Task objective
Working from the records below, repeat exactly the lines starting at the line that contains "You are a GUI agent. The screenshot is 1470×1643." and ending at the line that contains "WordPress. (1335, 1577)", inclusive.

Recorded information

'''

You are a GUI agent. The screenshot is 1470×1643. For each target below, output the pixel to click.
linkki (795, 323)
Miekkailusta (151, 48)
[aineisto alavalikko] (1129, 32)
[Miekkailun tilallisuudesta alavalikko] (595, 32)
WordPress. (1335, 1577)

'''
'''

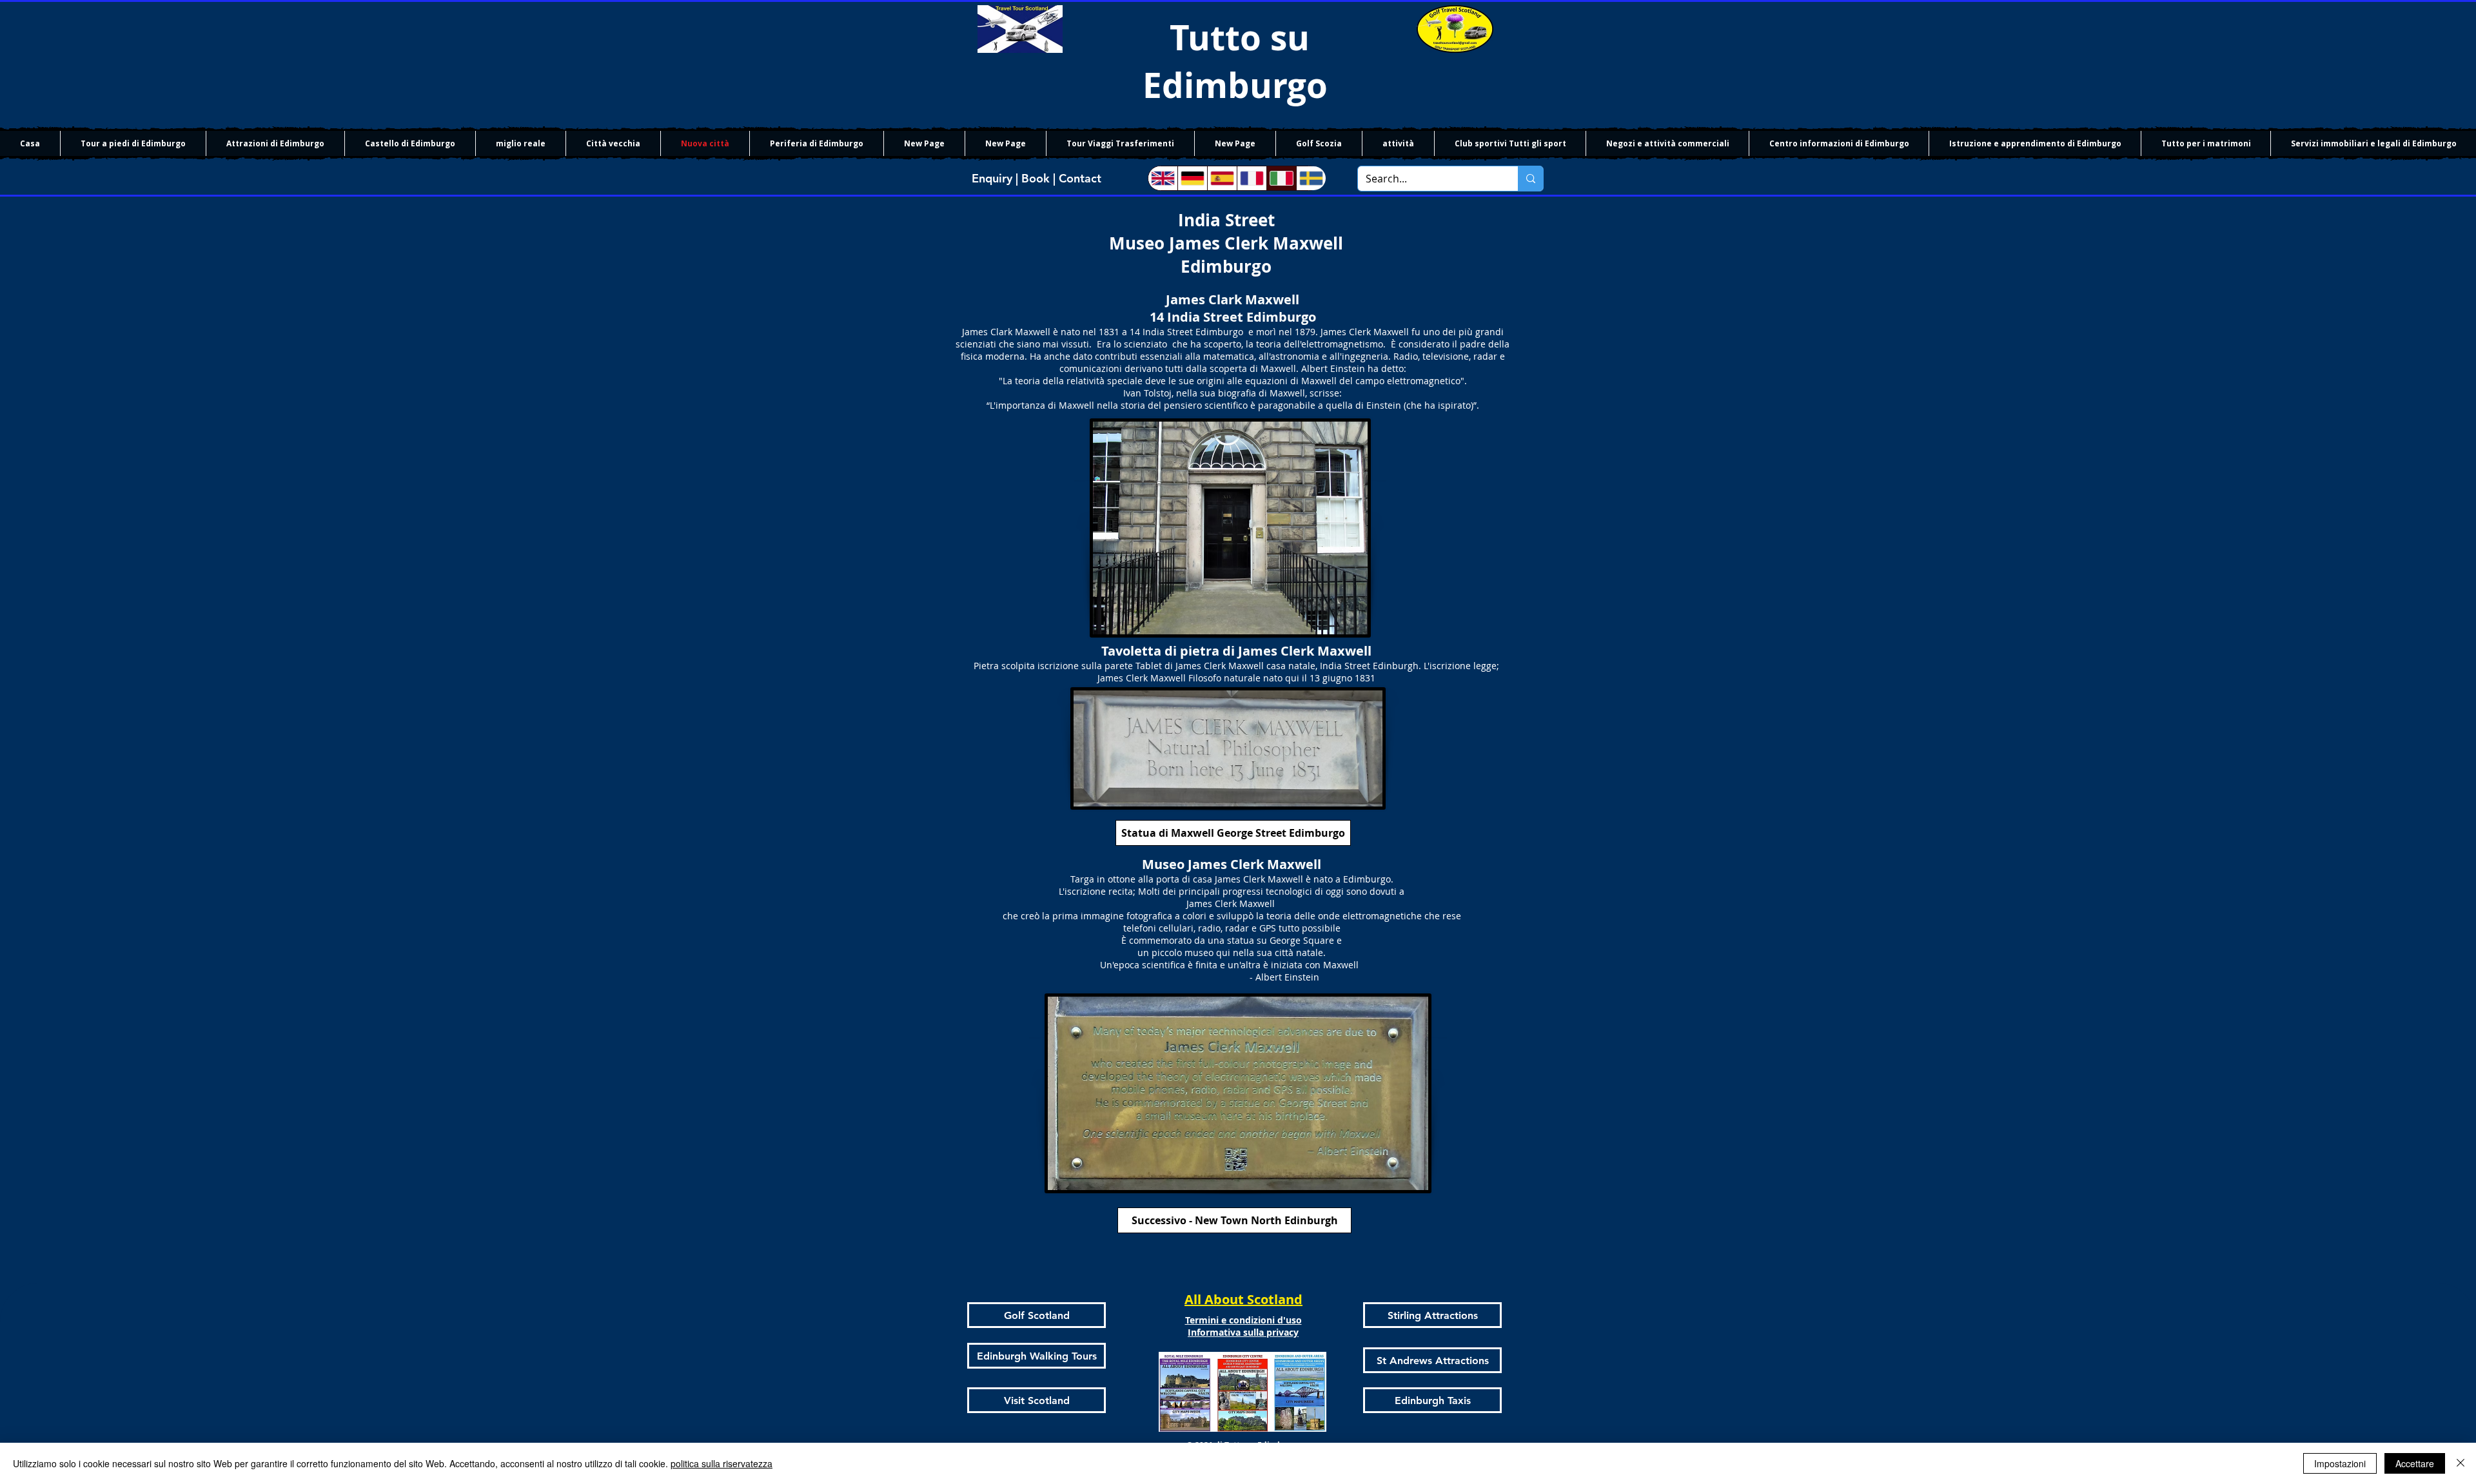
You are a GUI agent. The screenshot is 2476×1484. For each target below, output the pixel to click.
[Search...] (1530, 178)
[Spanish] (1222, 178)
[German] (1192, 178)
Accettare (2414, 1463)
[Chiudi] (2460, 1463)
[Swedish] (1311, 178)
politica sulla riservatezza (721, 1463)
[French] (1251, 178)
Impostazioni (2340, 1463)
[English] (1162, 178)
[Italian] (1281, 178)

'''
'''

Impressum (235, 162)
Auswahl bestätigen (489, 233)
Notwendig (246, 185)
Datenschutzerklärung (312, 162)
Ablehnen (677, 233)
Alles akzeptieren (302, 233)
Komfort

'''

Response
You are a GUI agent. The screenshot is 1470×1643. For each target below, output the pixel to click.
linkki (795, 323)
Miekkailusta (151, 48)
[aineisto alavalikko] (1129, 32)
[Miekkailun tilallisuudesta alavalikko] (595, 32)
WordPress. (1335, 1577)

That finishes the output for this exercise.